— TASK DIRECTIONS —
In the text on local crime statistics, copy the stretch from "Considering the amount" through "get this yourself)", swapping "police station" for "sheriff's office".

The good news is that violent crime has dropped in Albemarle and Charlottesville this year: homicides are down 100% in Albemarle and 50% in Charlottesville; rapes are down 19% in the county and 22% in the city; and aggravated assaults are down 12% in the county and 13% in the city. The bad news is that theft is on the increase — it’s up by 50% in Albemarle and 31% in Charlottesville. This after years of declines in burglaries in the county, dropping annually from 2000 to 2004. Given the small number of actual crimes (88 burglaries in Charlottesville from January 1 – May 31), police figure that this is a result of a small burglary ring at work. These break-ins are happening not at night, as was going on last year, but in the daytime, when people are less likely to be home. Note that the Albemarle statistics are just for the first quarter, while Charlottesville’s are for the first five months of the year. Rob Seal has the story in today’s Daily Progress.
Albemarle county provides some aggregate crime statistics on their website, while Charlottesville provides only this puzzling chart. I wish the area police departments would provide raw incident data on their site — date, time, crime classification and block address — to permit citizens to find out exactly what’s going on in their neighborhood or, better yet, compile their own crime statistics. I’d love to put together a Google map plotting crime locations over time, create a scatterplot of crime trends, or create an RSS feed to track auto thefts.
Considering the amount of crimes couldn’t one simply go down to the police station and pull the information you are looking for? I assume that these reports aren’t available online. (and no I’m not suggesting that you go down and get this yourself)
These could be a beginning of a nice collaborative venture. If someone got the info and formatted correctly (you could tell us what that would be) would the report be that difficult? I would think that the cops might even be willing to pay for the effort. It would certainly highlighted areas that need more attention and a nice way to see if the police are making a difference.
By the way I’ve tried the Google Earth and really I really like it.
I’d fully support a google map plot of this sort of info. Last March my apartment at College Park (Old Lynchburg Rd) was broken into twice in a month. I lost over $1800 in personal items (laptop, digital camera, etc).
The worst part about it was that our bolt-lock was not tampered with and College Park admitted that our keys could be duplicated without their knowledge. The property manager offered to release me from my lease as I no longer felt safe there, yet sixty one days later I recieved a letter from their coorporate office asking where their money was. College Park is still the worst managed company I’ve ever run into (they tampered with the locks before the police arrived, despite our pleas to stop and did not even acknowledge the incident until a month later).
Altogether the incident cost me $1800 in lost items, $1600 for the lease I ended up not being released from and $1000 for a summer sublease where I felt safer. Both burglaries happened during the day as stated in your post. It’s a real shame, because I moved back to Charlottesville to escape the crime of my hometown (the worse parts of Tidewater VA). I guess nowadays we get to chose a community of violent crime or of theft. Sometimes one isn’t far behind the other it seems.

— SUPPLIED DATA —
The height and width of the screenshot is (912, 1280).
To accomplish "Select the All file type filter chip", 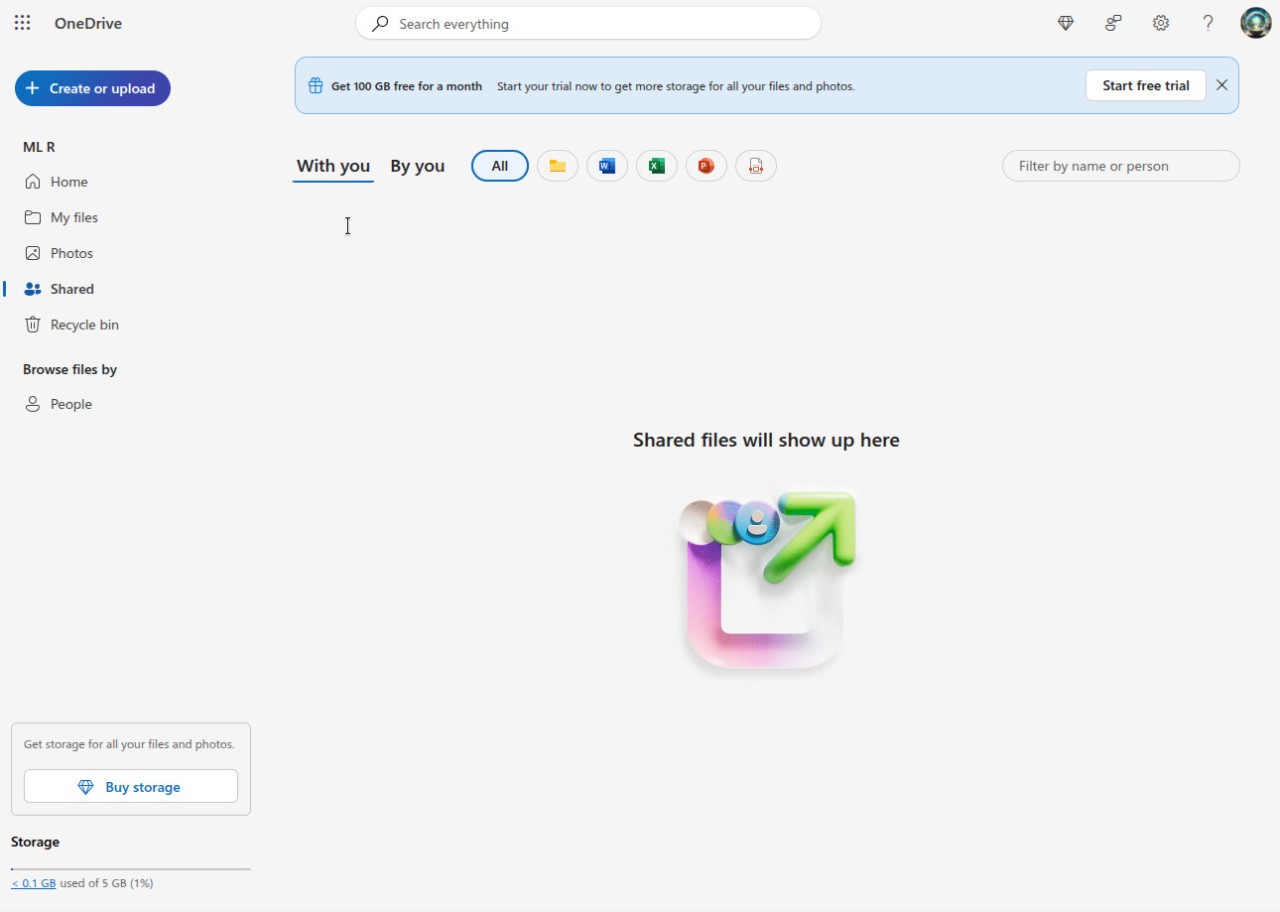I will pos(499,166).
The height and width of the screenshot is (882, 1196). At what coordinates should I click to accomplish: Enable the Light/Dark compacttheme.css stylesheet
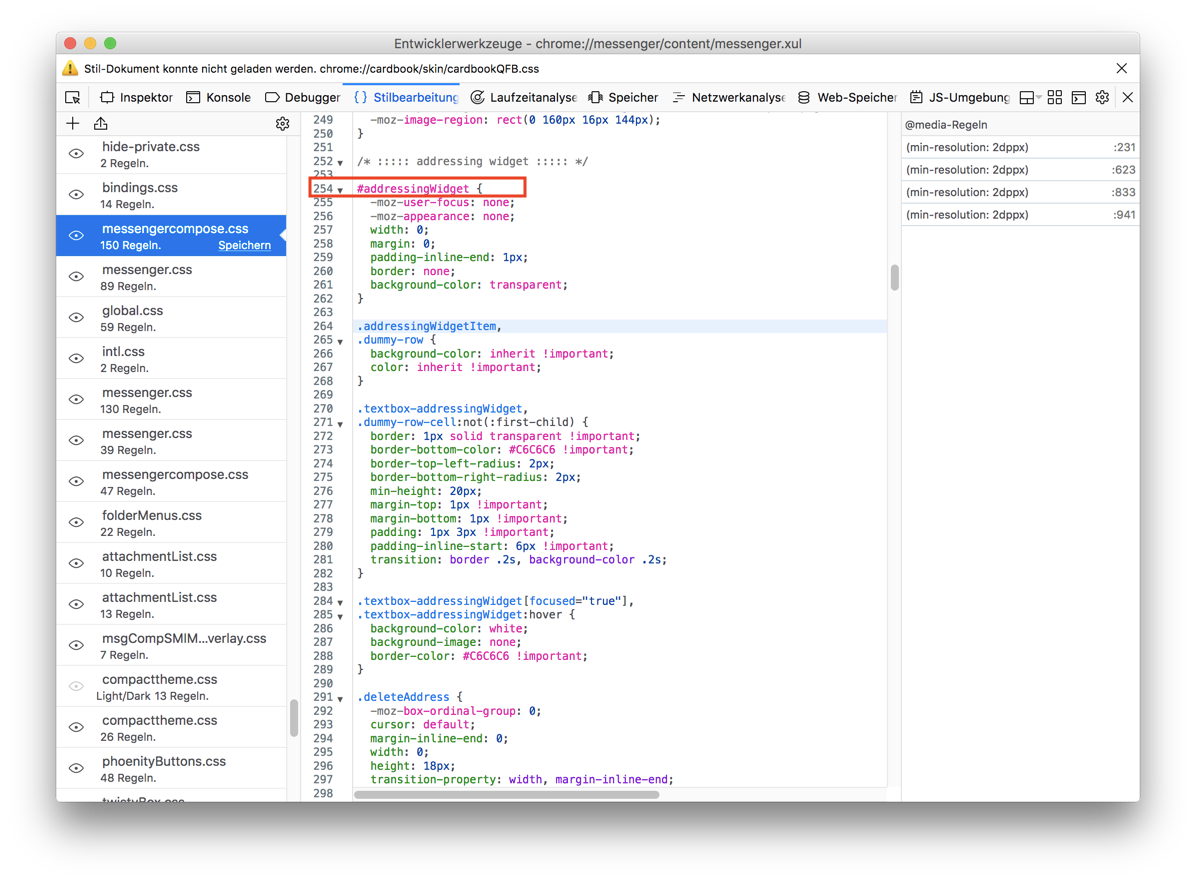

— REPLY —
Considering the amount of crimes couldn’t one simply go down to the sheriff's office and pull the information you are looking for? I assume that these reports aren’t available online. (and no I’m not suggesting that you go down and get this yourself)